Les révolutions arabes continuent, de la Mauritanie à Bahreïn avec des avances et des reculs inégaux et avec la possibilité que l’intervention sélective des puissances occidentales  les fasse dérailler ou entrer dans une impasse. Mais il est certain que les peuples arabes ont pris la parole et ce faisant ils ont mis en difficultés tous les acteurs de la région, qui préféraient l’équilibre belliqueux et familier à ce « désordre » démocratique inattendu. Dans ce sens, Israël a beaucoup de raisons d’ être inquiet. Comme nous le rappelle l’analyste israélien Ben Kasbit, tous les changements qui étendent la démocratie dans la région mettent en danger l’existence d’Israël, au moins dans sa conception coloniale-sioniste, car s’il y a une chose que toutes les populations arabes partagent, c’est l’animosité envers l’Etat hébreu qui tue les Palestiniens. En fait, les dictatures arabes que les peuples essaient maintenant de renverser étaient aussi des boucliers de protection d’Israël contre la volonté majoritaires de leurs citoyens. Si les Arabes étaient un jour capables de s’exprimer démocratiquement ils demanderaient aussitôt – comme cela se passe déjà en Egypte et en Tunisie – la révision des rapports avec Israël et l’adoption de mesures orientées vers une vraie solidarité avec la Palestine. Sur cela toutes les forces politiques, tant la gauche que les islamistes, sont d’accord.
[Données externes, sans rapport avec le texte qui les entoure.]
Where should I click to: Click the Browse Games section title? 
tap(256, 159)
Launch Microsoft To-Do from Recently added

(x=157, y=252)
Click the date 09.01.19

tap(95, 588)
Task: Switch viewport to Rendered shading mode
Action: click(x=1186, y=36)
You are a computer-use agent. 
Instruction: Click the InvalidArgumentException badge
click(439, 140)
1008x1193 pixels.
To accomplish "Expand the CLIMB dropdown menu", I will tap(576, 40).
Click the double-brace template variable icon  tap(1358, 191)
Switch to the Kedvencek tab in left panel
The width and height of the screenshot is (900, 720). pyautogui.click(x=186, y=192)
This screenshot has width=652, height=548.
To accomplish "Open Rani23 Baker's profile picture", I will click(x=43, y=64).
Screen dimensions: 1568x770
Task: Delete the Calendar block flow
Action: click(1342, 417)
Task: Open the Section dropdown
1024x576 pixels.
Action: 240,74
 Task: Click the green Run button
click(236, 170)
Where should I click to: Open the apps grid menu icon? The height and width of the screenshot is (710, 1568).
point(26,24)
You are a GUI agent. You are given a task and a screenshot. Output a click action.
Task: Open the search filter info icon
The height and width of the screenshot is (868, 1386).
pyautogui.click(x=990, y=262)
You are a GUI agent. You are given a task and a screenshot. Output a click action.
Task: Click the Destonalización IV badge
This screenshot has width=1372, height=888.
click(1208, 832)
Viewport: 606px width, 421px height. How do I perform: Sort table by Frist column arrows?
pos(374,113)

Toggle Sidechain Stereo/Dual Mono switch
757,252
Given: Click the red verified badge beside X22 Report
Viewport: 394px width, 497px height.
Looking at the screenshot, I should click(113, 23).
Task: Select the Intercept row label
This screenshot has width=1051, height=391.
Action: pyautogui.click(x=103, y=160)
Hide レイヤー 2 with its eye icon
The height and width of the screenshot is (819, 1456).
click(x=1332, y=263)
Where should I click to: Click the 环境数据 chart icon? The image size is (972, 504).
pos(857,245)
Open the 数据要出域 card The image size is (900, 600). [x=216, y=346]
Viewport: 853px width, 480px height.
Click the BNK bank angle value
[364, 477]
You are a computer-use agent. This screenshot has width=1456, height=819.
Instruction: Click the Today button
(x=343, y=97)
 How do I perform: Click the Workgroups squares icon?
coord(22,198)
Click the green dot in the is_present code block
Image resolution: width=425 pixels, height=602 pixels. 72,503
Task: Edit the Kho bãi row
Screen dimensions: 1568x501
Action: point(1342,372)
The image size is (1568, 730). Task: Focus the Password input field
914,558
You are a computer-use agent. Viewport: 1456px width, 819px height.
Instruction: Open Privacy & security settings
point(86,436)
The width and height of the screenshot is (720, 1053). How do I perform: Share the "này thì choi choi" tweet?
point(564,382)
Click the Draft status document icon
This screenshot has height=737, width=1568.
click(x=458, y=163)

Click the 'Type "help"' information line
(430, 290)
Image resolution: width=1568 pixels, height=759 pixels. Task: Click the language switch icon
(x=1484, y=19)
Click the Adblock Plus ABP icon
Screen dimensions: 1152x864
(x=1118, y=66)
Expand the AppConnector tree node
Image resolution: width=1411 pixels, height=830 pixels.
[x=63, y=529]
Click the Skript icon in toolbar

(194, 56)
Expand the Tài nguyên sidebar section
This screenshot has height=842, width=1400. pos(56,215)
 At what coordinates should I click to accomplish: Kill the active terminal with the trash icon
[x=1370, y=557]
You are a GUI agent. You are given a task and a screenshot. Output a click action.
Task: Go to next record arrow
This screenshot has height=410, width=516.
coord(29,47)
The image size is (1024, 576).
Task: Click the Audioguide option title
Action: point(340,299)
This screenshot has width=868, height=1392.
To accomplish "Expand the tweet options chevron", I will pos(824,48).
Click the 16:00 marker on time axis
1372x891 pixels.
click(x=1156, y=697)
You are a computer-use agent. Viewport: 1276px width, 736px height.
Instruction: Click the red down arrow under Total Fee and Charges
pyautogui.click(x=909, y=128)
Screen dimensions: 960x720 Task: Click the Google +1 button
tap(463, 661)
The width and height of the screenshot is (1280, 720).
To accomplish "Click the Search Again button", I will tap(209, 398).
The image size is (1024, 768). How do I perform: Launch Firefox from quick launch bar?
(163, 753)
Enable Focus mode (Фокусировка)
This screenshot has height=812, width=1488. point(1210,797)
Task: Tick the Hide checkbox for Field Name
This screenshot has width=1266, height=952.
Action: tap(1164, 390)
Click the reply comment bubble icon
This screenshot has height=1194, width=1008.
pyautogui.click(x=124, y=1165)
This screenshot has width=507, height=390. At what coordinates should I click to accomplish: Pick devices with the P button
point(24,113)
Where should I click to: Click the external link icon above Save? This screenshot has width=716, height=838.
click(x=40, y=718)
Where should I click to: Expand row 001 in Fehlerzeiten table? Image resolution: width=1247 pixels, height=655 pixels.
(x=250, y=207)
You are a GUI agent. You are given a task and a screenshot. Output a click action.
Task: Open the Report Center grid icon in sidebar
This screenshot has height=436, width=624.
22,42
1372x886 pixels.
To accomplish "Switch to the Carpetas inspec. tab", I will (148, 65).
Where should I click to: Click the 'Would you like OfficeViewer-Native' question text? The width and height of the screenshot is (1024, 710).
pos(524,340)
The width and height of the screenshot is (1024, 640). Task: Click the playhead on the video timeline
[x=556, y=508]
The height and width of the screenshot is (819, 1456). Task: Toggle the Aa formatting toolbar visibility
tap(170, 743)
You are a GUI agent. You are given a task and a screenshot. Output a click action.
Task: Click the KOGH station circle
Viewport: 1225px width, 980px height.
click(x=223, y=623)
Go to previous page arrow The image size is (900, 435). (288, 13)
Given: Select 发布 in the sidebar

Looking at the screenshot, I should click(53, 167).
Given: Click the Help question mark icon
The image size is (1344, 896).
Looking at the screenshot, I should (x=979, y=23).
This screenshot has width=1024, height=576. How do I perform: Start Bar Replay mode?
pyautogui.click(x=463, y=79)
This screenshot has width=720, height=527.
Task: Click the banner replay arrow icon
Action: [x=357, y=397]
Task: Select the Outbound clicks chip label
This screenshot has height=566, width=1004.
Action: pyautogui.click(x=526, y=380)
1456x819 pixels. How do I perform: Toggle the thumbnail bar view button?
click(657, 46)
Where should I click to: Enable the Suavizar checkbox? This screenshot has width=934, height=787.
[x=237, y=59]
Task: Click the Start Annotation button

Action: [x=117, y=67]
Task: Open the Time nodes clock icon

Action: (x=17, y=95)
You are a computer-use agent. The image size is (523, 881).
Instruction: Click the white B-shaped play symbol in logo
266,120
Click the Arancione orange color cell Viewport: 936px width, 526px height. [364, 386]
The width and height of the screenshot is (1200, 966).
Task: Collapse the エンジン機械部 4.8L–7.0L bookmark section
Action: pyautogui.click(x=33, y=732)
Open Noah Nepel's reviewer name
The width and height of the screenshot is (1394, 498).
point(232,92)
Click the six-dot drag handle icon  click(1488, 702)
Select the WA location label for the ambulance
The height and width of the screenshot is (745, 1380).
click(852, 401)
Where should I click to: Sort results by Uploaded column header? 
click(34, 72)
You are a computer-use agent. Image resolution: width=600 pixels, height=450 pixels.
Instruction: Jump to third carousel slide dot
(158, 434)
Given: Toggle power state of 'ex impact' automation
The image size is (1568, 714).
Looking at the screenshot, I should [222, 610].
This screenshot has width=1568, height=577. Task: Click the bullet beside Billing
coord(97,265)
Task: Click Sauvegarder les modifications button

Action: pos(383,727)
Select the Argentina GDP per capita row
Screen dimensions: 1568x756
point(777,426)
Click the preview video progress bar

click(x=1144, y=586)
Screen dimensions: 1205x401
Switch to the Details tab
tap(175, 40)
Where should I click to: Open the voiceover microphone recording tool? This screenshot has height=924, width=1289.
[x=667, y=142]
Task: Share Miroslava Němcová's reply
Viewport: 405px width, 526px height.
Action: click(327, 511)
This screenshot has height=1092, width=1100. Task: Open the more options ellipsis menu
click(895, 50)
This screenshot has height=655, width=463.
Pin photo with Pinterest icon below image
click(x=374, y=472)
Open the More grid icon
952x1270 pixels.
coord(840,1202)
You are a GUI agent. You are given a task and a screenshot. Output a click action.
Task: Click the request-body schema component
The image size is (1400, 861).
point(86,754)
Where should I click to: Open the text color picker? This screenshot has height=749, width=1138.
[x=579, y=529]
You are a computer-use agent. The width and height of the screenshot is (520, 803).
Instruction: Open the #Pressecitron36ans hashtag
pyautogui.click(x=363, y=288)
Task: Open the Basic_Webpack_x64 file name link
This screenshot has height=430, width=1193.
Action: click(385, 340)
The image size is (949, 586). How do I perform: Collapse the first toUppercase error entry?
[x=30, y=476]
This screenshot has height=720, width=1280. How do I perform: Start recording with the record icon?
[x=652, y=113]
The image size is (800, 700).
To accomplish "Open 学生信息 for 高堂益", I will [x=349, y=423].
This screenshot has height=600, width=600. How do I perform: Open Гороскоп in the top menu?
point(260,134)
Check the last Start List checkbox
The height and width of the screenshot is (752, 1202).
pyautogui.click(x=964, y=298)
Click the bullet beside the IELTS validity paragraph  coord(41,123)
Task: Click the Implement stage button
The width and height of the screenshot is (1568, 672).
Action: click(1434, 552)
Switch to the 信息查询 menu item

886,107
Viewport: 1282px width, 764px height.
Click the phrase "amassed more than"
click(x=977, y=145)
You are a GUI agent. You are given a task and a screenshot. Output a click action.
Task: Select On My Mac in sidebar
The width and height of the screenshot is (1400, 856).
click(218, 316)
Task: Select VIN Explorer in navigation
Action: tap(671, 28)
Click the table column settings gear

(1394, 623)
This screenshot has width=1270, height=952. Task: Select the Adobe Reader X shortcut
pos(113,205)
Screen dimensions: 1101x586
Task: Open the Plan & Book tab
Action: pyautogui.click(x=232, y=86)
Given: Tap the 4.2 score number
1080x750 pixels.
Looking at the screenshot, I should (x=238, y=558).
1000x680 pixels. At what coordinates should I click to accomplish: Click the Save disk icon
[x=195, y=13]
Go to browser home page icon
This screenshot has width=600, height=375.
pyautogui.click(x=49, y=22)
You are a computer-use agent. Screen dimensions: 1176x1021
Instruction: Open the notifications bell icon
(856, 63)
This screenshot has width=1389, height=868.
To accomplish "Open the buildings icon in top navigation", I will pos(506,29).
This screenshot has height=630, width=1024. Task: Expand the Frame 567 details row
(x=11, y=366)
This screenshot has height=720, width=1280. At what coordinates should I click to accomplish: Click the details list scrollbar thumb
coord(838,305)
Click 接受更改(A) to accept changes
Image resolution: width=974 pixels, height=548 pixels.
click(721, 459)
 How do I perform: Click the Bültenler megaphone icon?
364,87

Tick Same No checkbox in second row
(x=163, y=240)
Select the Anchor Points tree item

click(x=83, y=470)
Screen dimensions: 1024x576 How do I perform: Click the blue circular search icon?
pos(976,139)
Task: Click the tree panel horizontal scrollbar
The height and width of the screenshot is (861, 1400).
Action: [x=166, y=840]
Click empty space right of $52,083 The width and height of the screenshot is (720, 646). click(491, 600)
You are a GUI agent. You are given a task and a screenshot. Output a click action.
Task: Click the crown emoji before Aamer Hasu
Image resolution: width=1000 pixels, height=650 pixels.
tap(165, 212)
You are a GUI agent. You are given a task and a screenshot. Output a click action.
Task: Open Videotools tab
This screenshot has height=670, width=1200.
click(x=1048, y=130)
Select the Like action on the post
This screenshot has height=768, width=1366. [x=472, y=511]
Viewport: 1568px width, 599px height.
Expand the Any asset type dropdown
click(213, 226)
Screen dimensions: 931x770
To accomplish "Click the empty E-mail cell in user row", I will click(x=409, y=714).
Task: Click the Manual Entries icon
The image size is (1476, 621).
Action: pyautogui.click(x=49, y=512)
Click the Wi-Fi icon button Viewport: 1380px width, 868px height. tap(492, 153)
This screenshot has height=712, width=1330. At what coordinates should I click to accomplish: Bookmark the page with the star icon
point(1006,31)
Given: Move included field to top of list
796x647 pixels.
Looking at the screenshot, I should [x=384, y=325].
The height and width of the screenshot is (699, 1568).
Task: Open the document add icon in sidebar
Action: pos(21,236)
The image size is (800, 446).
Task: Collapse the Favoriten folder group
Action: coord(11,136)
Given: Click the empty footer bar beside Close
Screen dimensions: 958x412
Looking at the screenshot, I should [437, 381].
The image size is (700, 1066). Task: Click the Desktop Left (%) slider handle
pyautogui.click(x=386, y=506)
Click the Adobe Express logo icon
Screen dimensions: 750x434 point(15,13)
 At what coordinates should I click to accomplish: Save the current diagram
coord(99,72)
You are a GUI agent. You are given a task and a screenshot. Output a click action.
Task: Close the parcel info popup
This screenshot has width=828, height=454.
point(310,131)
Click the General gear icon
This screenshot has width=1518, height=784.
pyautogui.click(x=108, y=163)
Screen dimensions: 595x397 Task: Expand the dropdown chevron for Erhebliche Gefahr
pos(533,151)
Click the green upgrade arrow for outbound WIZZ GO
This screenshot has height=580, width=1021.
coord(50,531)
Les changements de gouvernement qui ont eu lieu dans la région, même si à la fin ils n’arrivent pas aussi loin que nous l’aimerions, ont déjà changé la région en forçant les USA à modifier leurs alliances et même à entrer en collision avec Israël pour la première fois. Et la région a aussi changé parce qu’elle a dignifié et unifié à nouveau le monde arabe en marge de la religion en le liant immédiatement à un mouvement mondial ou, au moins, méditerranéen qui nous force à repenser tous nos paramètres d’interprétation. Le monde arabe retourne au centre de l’histoire et nous ne devons pas oublier que le centre symbolique du monde arabe est la Palestine. Le centre de l’histoire est maintenant la Palestine. Et pour cette raison – comme la plupart des médias arabes les plus importants le montrent très clairement, même pendant les bouleversements en Syrie, en Libye et au Yémen – la Flottille pour la Liberté de Gaza occupe une place importante dans l’attention du monde arabe.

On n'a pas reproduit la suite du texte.